===== Information provided =====

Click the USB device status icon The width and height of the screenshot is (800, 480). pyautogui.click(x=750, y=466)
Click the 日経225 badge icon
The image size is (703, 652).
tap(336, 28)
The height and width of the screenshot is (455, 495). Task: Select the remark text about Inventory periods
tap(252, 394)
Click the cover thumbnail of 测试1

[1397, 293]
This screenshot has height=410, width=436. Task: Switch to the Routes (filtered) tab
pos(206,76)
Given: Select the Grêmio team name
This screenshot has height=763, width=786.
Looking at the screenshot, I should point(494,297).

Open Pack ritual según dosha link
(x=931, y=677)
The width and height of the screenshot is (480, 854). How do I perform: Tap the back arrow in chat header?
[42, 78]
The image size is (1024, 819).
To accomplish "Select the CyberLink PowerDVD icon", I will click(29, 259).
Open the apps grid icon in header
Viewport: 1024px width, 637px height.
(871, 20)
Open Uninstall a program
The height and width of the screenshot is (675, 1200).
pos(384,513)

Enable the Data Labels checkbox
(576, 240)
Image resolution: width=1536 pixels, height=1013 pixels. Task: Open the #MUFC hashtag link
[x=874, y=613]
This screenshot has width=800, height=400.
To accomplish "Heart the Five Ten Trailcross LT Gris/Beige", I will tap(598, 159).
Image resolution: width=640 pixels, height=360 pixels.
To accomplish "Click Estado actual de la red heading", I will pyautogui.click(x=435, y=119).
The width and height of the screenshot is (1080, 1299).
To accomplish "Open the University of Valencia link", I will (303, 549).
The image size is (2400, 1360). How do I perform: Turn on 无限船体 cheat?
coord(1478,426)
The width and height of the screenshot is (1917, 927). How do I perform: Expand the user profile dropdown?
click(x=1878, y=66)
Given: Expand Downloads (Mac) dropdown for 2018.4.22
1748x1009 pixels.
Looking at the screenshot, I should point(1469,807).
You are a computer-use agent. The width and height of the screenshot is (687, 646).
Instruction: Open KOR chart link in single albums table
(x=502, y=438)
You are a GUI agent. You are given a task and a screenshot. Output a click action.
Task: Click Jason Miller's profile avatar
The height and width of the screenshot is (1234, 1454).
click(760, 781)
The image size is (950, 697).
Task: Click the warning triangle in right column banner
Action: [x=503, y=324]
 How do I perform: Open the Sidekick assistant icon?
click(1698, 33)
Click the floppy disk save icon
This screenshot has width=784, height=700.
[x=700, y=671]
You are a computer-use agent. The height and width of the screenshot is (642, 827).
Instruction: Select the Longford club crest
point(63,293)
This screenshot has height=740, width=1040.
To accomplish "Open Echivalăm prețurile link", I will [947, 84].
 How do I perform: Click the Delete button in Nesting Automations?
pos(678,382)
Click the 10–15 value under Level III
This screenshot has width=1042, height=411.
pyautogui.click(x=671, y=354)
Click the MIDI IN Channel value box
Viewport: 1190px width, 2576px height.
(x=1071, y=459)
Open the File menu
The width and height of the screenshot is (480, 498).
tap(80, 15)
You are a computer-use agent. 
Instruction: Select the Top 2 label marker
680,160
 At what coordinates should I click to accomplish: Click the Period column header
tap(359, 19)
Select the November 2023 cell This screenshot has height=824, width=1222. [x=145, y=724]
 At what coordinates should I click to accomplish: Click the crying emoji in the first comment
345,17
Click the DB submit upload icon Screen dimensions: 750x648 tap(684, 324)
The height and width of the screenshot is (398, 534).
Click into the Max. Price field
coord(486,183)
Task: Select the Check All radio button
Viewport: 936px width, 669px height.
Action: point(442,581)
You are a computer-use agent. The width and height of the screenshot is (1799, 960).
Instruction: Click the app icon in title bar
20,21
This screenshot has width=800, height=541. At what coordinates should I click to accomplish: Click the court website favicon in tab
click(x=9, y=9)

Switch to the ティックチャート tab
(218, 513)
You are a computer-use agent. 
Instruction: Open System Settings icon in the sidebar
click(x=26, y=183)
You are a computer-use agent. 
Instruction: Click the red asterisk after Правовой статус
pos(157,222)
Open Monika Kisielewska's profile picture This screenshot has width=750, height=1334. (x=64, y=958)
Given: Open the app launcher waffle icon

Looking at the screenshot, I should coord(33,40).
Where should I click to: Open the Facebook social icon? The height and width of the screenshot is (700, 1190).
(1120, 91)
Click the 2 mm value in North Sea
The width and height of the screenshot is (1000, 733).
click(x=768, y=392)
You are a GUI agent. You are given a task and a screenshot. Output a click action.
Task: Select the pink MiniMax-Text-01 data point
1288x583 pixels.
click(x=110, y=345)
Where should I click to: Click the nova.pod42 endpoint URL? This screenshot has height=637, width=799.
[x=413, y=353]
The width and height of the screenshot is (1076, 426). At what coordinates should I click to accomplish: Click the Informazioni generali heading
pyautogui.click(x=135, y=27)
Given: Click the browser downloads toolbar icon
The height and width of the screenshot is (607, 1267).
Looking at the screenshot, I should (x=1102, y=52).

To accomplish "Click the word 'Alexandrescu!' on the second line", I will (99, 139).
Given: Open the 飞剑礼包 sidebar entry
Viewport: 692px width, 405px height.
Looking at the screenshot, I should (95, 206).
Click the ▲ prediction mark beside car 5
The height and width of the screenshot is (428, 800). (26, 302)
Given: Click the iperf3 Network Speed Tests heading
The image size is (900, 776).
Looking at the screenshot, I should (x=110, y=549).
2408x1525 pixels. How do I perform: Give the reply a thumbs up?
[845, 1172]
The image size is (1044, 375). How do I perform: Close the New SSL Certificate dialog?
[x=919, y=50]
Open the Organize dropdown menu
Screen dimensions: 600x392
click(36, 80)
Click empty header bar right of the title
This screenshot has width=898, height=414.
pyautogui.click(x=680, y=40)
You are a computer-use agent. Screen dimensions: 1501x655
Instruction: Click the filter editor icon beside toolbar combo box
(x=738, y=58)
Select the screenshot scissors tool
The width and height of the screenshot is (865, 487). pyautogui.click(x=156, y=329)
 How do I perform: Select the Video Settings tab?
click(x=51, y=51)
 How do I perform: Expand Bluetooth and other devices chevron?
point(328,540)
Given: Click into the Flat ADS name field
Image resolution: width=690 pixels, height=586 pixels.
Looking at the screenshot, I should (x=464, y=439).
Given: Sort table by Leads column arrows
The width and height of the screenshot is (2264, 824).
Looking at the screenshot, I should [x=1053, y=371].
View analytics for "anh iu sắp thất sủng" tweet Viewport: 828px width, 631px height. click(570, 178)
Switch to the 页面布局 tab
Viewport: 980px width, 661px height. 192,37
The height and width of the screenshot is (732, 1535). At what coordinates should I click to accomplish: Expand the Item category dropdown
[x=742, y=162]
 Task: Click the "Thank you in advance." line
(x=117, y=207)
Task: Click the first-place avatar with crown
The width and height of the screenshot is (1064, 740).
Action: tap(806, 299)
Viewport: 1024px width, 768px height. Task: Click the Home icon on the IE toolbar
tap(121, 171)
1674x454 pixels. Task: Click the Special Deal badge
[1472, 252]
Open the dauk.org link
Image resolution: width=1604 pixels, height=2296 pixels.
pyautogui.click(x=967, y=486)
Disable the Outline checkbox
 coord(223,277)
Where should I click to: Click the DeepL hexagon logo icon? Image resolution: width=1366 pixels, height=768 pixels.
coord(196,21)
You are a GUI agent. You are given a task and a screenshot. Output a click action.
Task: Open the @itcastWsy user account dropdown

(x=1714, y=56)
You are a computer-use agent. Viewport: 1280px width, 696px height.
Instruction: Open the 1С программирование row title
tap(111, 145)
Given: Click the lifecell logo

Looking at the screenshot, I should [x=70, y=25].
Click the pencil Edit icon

=====

How to complete this task: Leaving every word in place, output the whole listing above.

Result for this task:
Click the USB device status icon The width and height of the screenshot is (800, 480). pyautogui.click(x=750, y=466)
Click the 日経225 badge icon
The image size is (703, 652).
tap(336, 28)
The height and width of the screenshot is (455, 495). Task: Select the remark text about Inventory periods
tap(252, 394)
Click the cover thumbnail of 测试1

[1397, 293]
This screenshot has height=410, width=436. Task: Switch to the Routes (filtered) tab
pos(206,76)
Given: Select the Grêmio team name
This screenshot has height=763, width=786.
Looking at the screenshot, I should point(494,297).

Open Pack ritual según dosha link
(x=931, y=677)
The width and height of the screenshot is (480, 854). How do I perform: Tap the back arrow in chat header?
[42, 78]
The image size is (1024, 819).
To accomplish "Select the CyberLink PowerDVD icon", I will click(29, 259).
Open the apps grid icon in header
Viewport: 1024px width, 637px height.
(871, 20)
Open Uninstall a program
The height and width of the screenshot is (675, 1200).
pos(384,513)

Enable the Data Labels checkbox
(576, 240)
Image resolution: width=1536 pixels, height=1013 pixels. Task: Open the #MUFC hashtag link
[x=874, y=613]
This screenshot has width=800, height=400.
To accomplish "Heart the Five Ten Trailcross LT Gris/Beige", I will tap(598, 159).
Image resolution: width=640 pixels, height=360 pixels.
To accomplish "Click Estado actual de la red heading", I will pyautogui.click(x=435, y=119).
The width and height of the screenshot is (1080, 1299).
To accomplish "Open the University of Valencia link", I will (303, 549).
The image size is (2400, 1360). How do I perform: Turn on 无限船体 cheat?
coord(1478,426)
The width and height of the screenshot is (1917, 927). How do I perform: Expand the user profile dropdown?
click(x=1878, y=66)
Given: Expand Downloads (Mac) dropdown for 2018.4.22
1748x1009 pixels.
Looking at the screenshot, I should point(1469,807).
You are a computer-use agent. The width and height of the screenshot is (687, 646).
Instruction: Open KOR chart link in single albums table
(x=502, y=438)
You are a GUI agent. You are given a task and a screenshot. Output a click action.
Task: Click Jason Miller's profile avatar
The height and width of the screenshot is (1234, 1454).
click(760, 781)
The image size is (950, 697).
Task: Click the warning triangle in right column banner
Action: [x=503, y=324]
 How do I perform: Open the Sidekick assistant icon?
click(1698, 33)
Click the floppy disk save icon
This screenshot has width=784, height=700.
[x=700, y=671]
You are a computer-use agent. The height and width of the screenshot is (642, 827).
Instruction: Select the Longford club crest
point(63,293)
This screenshot has height=740, width=1040.
To accomplish "Open Echivalăm prețurile link", I will [947, 84].
 How do I perform: Click the Delete button in Nesting Automations?
pos(678,382)
Click the 10–15 value under Level III
This screenshot has width=1042, height=411.
pyautogui.click(x=671, y=354)
Click the MIDI IN Channel value box
Viewport: 1190px width, 2576px height.
(x=1071, y=459)
Open the File menu
The width and height of the screenshot is (480, 498).
tap(80, 15)
You are a computer-use agent. 
Instruction: Select the Top 2 label marker
680,160
 At what coordinates should I click to accomplish: Click the Period column header
tap(359, 19)
Select the November 2023 cell This screenshot has height=824, width=1222. [x=145, y=724]
 At what coordinates should I click to accomplish: Click the crying emoji in the first comment
345,17
Click the DB submit upload icon Screen dimensions: 750x648 tap(684, 324)
The height and width of the screenshot is (398, 534).
Click into the Max. Price field
coord(486,183)
Task: Select the Check All radio button
Viewport: 936px width, 669px height.
Action: point(442,581)
You are a computer-use agent. The width and height of the screenshot is (1799, 960).
Instruction: Click the app icon in title bar
20,21
This screenshot has width=800, height=541. At what coordinates should I click to accomplish: Click the court website favicon in tab
click(x=9, y=9)

Switch to the ティックチャート tab
(218, 513)
You are a computer-use agent. 
Instruction: Open System Settings icon in the sidebar
click(x=26, y=183)
You are a computer-use agent. 
Instruction: Click the red asterisk after Правовой статус
pos(157,222)
Open Monika Kisielewska's profile picture This screenshot has width=750, height=1334. (x=64, y=958)
Given: Open the app launcher waffle icon

Looking at the screenshot, I should coord(33,40).
Where should I click to: Open the Facebook social icon? The height and width of the screenshot is (700, 1190).
(1120, 91)
Click the 2 mm value in North Sea
The width and height of the screenshot is (1000, 733).
click(x=768, y=392)
You are a GUI agent. You are given a task and a screenshot. Output a click action.
Task: Select the pink MiniMax-Text-01 data point
1288x583 pixels.
click(x=110, y=345)
Where should I click to: Click the nova.pod42 endpoint URL? This screenshot has height=637, width=799.
[x=413, y=353]
The width and height of the screenshot is (1076, 426). At what coordinates should I click to accomplish: Click the Informazioni generali heading
pyautogui.click(x=135, y=27)
Given: Click the browser downloads toolbar icon
The height and width of the screenshot is (607, 1267).
Looking at the screenshot, I should (x=1102, y=52).

To accomplish "Click the word 'Alexandrescu!' on the second line", I will (99, 139).
Given: Open the 飞剑礼包 sidebar entry
Viewport: 692px width, 405px height.
Looking at the screenshot, I should (95, 206).
Click the ▲ prediction mark beside car 5
The height and width of the screenshot is (428, 800). (26, 302)
Given: Click the iperf3 Network Speed Tests heading
The image size is (900, 776).
Looking at the screenshot, I should (x=110, y=549).
2408x1525 pixels. How do I perform: Give the reply a thumbs up?
[845, 1172]
The image size is (1044, 375). How do I perform: Close the New SSL Certificate dialog?
[x=919, y=50]
Open the Organize dropdown menu
Screen dimensions: 600x392
click(36, 80)
Click empty header bar right of the title
This screenshot has width=898, height=414.
pyautogui.click(x=680, y=40)
You are a computer-use agent. Screen dimensions: 1501x655
Instruction: Click the filter editor icon beside toolbar combo box
(x=738, y=58)
Select the screenshot scissors tool
The width and height of the screenshot is (865, 487). pyautogui.click(x=156, y=329)
 How do I perform: Select the Video Settings tab?
click(x=51, y=51)
 How do I perform: Expand Bluetooth and other devices chevron?
point(328,540)
Given: Click into the Flat ADS name field
Image resolution: width=690 pixels, height=586 pixels.
Looking at the screenshot, I should (x=464, y=439).
Given: Sort table by Leads column arrows
The width and height of the screenshot is (2264, 824).
Looking at the screenshot, I should [x=1053, y=371].
View analytics for "anh iu sắp thất sủng" tweet Viewport: 828px width, 631px height. click(570, 178)
Switch to the 页面布局 tab
Viewport: 980px width, 661px height. 192,37
The height and width of the screenshot is (732, 1535). At what coordinates should I click to accomplish: Expand the Item category dropdown
[x=742, y=162]
 Task: Click the "Thank you in advance." line
(x=117, y=207)
Task: Click the first-place avatar with crown
The width and height of the screenshot is (1064, 740).
Action: tap(806, 299)
Viewport: 1024px width, 768px height. Task: Click the Home icon on the IE toolbar
tap(121, 171)
1674x454 pixels. Task: Click the Special Deal badge
[1472, 252]
Open the dauk.org link
Image resolution: width=1604 pixels, height=2296 pixels.
pyautogui.click(x=967, y=486)
Disable the Outline checkbox
 coord(223,277)
Where should I click to: Click the DeepL hexagon logo icon? Image resolution: width=1366 pixels, height=768 pixels.
coord(196,21)
You are a GUI agent. You are given a task and a screenshot. Output a click action.
Task: Open the @itcastWsy user account dropdown

(x=1714, y=56)
You are a computer-use agent. Viewport: 1280px width, 696px height.
Instruction: Open the 1С программирование row title
tap(111, 145)
Given: Click the lifecell logo

Looking at the screenshot, I should [x=70, y=25].
Click the pencil Edit icon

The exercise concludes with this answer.